With respect to WoW, a massive online player game with more than 11 million users, the researchers will study a sampling of a creative product called machinima, which are user-created videos that number upwards of a half-million on sites like YouTube, Warcraftmovies.com and machinima.com. Even though any given machinima video may have been made by a small number of people, the researchers will use critical and systematic analysis of major WoW videos to tease out the history of machinima and place that next to their inquiry into the nature of massively amateur creativity.

"When we talk about population-level creativity, we don't mean in a single video per se, but rather in the visual language out of which the video is made," Jeffrey Bardzell said. "By analogy, a thriller in theatres today may have influences of Hitchcock and Polanski in it, because these two directors have helped construct today's cinematic language of the thriller. But we obviously don't say that the film was directed by Hitchcock and Polanski."

One WoW machinima on YouTube of a funeral created for an actual WoW gamer who passed away has received 4.5 million views, and another called Craft of War: BLIND, viewable here, has had 4 million views and received more than 17,000 viewer comments on various WoW-related sites.

The second massive creative network to be studied, Etsy, unlike WoW is dominated by women and has hundreds of thousands of individual vendors spread over 150 countries. Each month it accounts for almost one million product sales valued at around $15 million.

"Etsy's modes of production, folk theories of creativity and what is 'quality,' and social understandings may be gendered in a way that differs from that of the male-dominated WoW machinima community," Shaowen Bardzell noted. "The goal here is to not only understand network-based participatory creativity, but specifically to consider it from the perspective of a female mode of creative knowledge production."

Examples of how Etsy's members use the site to explain creative processes and educate shoppers about products can be viewed here and here.

Hoping to bring clarity to the relationships between the creative practices of small professional teams and those of massive collaborations like WoW and Etsy, the Bardzells, who are married, see new opportunities arising for the design of creativity-support software and for an extension of successful, emergent network-based creative practices into the areas of professional innovations and scientific collaboration.

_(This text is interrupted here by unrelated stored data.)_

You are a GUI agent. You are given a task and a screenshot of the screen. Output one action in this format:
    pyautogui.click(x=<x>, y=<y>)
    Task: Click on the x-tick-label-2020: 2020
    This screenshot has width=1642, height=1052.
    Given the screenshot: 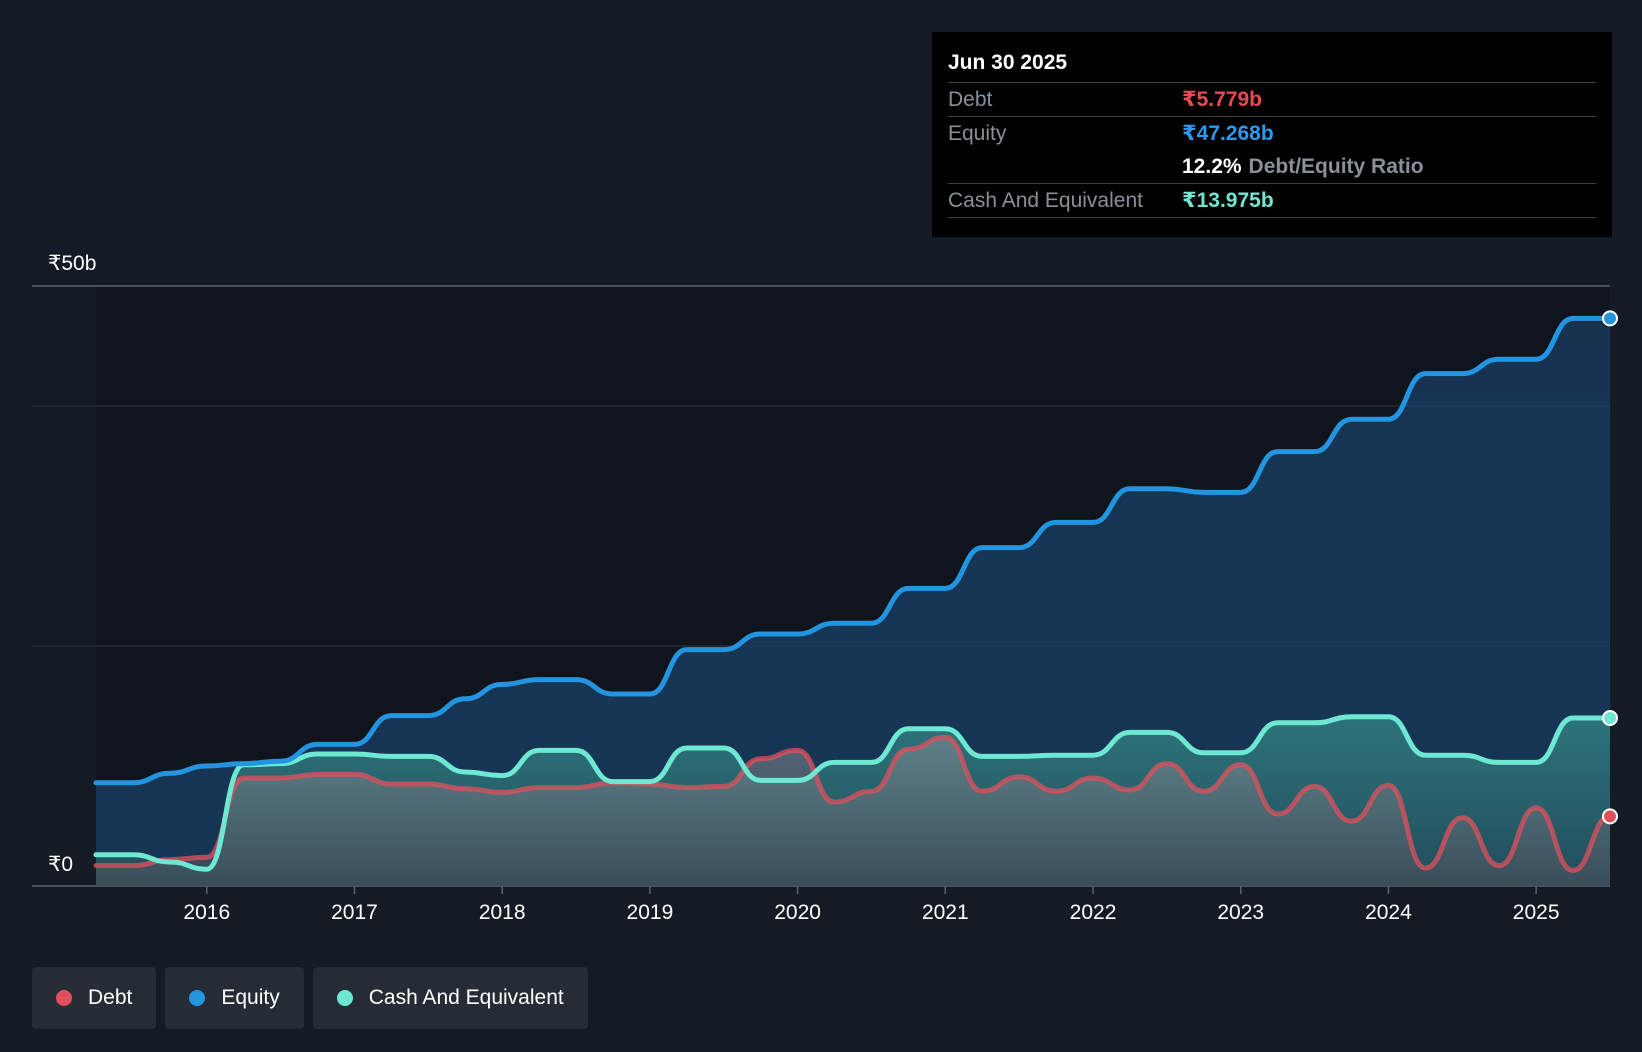 What is the action you would take?
    pyautogui.click(x=798, y=912)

"Our community, the human-computer interaction community, needs to develop an understanding of these new appropriations of creative software," Jeffrey Bardzell said. "And the science education community also has a stake in this work as most of these networks have home-grown and successful models of teaching and learning as one of their core social activities. In other words, these communities not only innovate in aesthetics, but also in pedagogy."